Blowing dust through cracks of doors and windows,
sculpted the still waves day and night. The house
took in the wind of the wolves' howl, the song
of the coyote, and the long train whistle dragging
the reptile's whispering scream of time; the pioneer's
pitch of desperation, first loud then soft, and
then distant into the stars where cowboys herded
the dark clouds out of the sky, where sailors lined
the beads like stars while the bodies of wanderers
happily grew again from the earth's bed with gentle flag
and stay; the blossom'd buds in May blew like many
visitors who come when the new wind comes that
keeps me half awake half dreaming... so very many.
My father rode down through the equinox in a perfect
visioned dream as if he had never been away. I
wanted to show him the nation's capital, but he
was here on other business; he wanted to find his
merchant marine papers, why, I don't know, maybe
to show passage through eternity and beyond,
like a journey pulling toward yet another shore.
'Look at the beautiful masonry,' I said to him, 'look at
the Merchant Marine Building with its exquisite work
of brick and tile, and bronze doors, and frontispieces.'
We went down to a little section of the city by the sea.
'Oh,' I said to him, 'this is just like Italy.' The marble
and the little streets and the glassworks and the women
who walked there, the women he joked with, and the sailors,
and the bricklayers, and the carpenters, and the threshers
from Kansas long ago, drifters passed in the street
recognized in memory, composite in chirality, patient
in formality; they, the lined-faced, the rough-hewn
people who walked the narrow streets by outdoor cafes.
He knew where to go, not up to the marbled entrance
but down a side street low, near a building, where,
in the dust of the sea bottom, beneath a small cupola
stood a woman by a counter of endless floating files.
'Draw me a picture of the last scene you remember
as a mariner,' she said. He drew a picture of himself
sitting on a bed, his sailor's hat cocked to one
side, a coffee cup on the table. He asked her jokingly,
'how do you want me, ma'am, hobbled and ironed?' She
helped him look. 'How far back?' He didn't know.
Down in the sea dust of a bottom drawer they found
his papers waterstained brown. He pulled them out
and waved and yelled as if he had found passage
toward the wild fix of stars, or Isle of Capri.
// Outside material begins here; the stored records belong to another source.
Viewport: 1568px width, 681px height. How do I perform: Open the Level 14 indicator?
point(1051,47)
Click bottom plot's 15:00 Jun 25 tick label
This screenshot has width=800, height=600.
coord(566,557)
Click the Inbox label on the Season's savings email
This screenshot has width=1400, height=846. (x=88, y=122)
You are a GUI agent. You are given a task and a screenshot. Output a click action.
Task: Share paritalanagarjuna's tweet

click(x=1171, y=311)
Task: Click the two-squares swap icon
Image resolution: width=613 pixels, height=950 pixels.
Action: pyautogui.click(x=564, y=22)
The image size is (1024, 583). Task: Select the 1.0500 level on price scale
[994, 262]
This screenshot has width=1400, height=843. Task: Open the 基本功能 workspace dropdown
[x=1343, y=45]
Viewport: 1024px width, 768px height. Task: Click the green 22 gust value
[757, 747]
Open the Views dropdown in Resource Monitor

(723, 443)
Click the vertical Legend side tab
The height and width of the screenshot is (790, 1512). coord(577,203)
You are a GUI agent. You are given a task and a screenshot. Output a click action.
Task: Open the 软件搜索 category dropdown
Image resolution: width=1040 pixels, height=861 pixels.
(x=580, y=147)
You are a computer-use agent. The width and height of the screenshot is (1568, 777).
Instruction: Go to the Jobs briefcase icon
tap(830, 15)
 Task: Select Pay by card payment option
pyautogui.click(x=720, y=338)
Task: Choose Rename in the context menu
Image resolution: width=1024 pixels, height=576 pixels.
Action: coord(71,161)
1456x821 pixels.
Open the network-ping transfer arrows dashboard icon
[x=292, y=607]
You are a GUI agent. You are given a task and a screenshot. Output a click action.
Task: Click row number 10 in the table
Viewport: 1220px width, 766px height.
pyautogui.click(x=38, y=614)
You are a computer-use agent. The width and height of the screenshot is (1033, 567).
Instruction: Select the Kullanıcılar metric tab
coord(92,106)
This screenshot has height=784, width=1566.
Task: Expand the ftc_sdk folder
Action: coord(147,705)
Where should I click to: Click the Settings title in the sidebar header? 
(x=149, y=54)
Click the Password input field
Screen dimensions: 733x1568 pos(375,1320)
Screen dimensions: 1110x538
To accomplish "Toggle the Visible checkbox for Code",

  For my mother in the hospital
Your grandmother married out of
the Trail of Tears.
You were born to a trail of fears,
a soddy, your brother dead.
Now you mistake me for him.
Then came the dust storms.
You put wet wash rags
over our faces so we could breathe.
Many women went mad, “God’s Wrath”
in the storms, miles from anywhere.
It took strength, courage and prayer.
You shot jackrabbits to feed five kids
and even fed hoboes from the tracks.
You gathered cactus for us to eat.
(I saw some at a gourmet market in D.C.)
I’ve yet to see snow ice cream
or mayonnaise & sugar sandwiches.
I did see fry bread recently
at Harbor Place in Baltimore. . . .


  1. Yr poetry has such an authentic vibe to it. I mean to say that when I read yr prose or poetry...pretty much any work that I read by you Mr. Plymell, seems to always maintain a constant state of realness to it. You don't write no bullshit, yr who you are, and you tell it like it is. You don't hit us with no flowery picture perfect postcard poems that seem like they were written up by a short-order cook doubling as a pretend poet. Instead, yr the real deal. And you've got the words to prove it!! Right on!

    1. Thanks, Hank. I will pass this on to Charley. I agree with what you said about his writing. He IS the 'real deal' as you said. That's one of the things I think people like so much about Charles Plymell is the fact he is genuinely authentic. Thanks for the comment. See ya around town here in Nashvegas!